Mannikins help nursing students gain experience

As part of their education, nursing students at the University of Adelaide gain hands-on experience through life-like mannikins that display all the signs and responses of real people and actors employed as standardised patients who portray health problems.

The university’s state-of-the-art simulation lab, Adelaide Health Simulation (AHS), replicates hospital suites with resuscitation, neonatal and anaesthetic equipment to deliver innovative learning to the next generation of health professionals.

The simulation facility includes several rooms set up to look like a typical hospital ward, including the same beds and fully functional call bells.

Other equipment includes scrub sinks and rooms that can be adapted to resemble emergency department resuscitation rooms or theatres.

Large store rooms stock fake blood bags, intravenous (IV) lines and gear for catheter insertions.

Mannikins range from infants to pregnant women and adults, with some having the capacity to have their pulse checked, blood taken and even give birth with the touch of a button.

Final year nursing student Amy Wells was first exposed to the facility during her second week of the degree and its real-world clinical scenarios became the norm through weekly practical classes such as CPR and manual handling, working collaboratively with medical students in simulated situations, and undertaking exams.

“When you first speak to a mannikin it’s a bit of a weird feeling,” Amy says.

“You’re a bit on edge and you don’t know what it’s going to be like but I feel they’re so important to use in the degree because it’s something you can practice on before interacting with the real thing.”

Amy says dealing with actors depicting realistic injuries adds another dimension.

“Last week we had a situation in our perioperative class on situational awareness, where we were learning to de-escalate scenarios with real actors. In this particular scenario we were briefed that this patient was particularly anxious and required his pre-operative checklist to be completed.

“However, during the scenario, I was called to the door where a fellow nurse told us that the surgery was cancelled, which resulted in us having to explain this to the patient. This caused the actor to escalate quickly, jolting out of bed, pacing and yelling at us. It was pretty eye-opening, so we quickly had to use the de-escalation techniques we had learnt in the lectures that week.”

In other scenarios, Amy says child actors are brought into the lab for paediatric classes so students can conduct observations.

“We were practising performing observations on children aged from 0-5, which was really important because children don’t cooperate in the same way that peadiatric mannikins do, so we had to adapt our approach in order to be successful.”

Amy says the simulation lab has been crucial to her growth and education because it has allowed her to develop her skills and confidence in a realistic environment before putting them into practice working clinically.

She says one of her recent clinical placements, at the Royal Adelaide Hospital within theatre nursing, contained scrub sinks identical to the ones found in the lab.
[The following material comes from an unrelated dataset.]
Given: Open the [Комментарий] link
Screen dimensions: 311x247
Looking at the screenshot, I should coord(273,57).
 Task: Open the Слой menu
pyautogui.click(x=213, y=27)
Similarly, skills she has learned in the simulation lab have come in handy in real-life situations such as showering patients, inserting catheters, resolving family conflicts and assessing patients experiencing mental illness.

“I’ve just found that I’m more confident knowing that I’ve already practised it in the lab whether that be a mannikin or an actor. I feel like it just gives you a bit of a boost of confidence. It’s not like learning in a lecture.

“Every time I start a clinical placement and when I learn a new skill I automatically think back to the scenario in the clinical skill lab. It’s really prepared me for any situation I’m faced with.”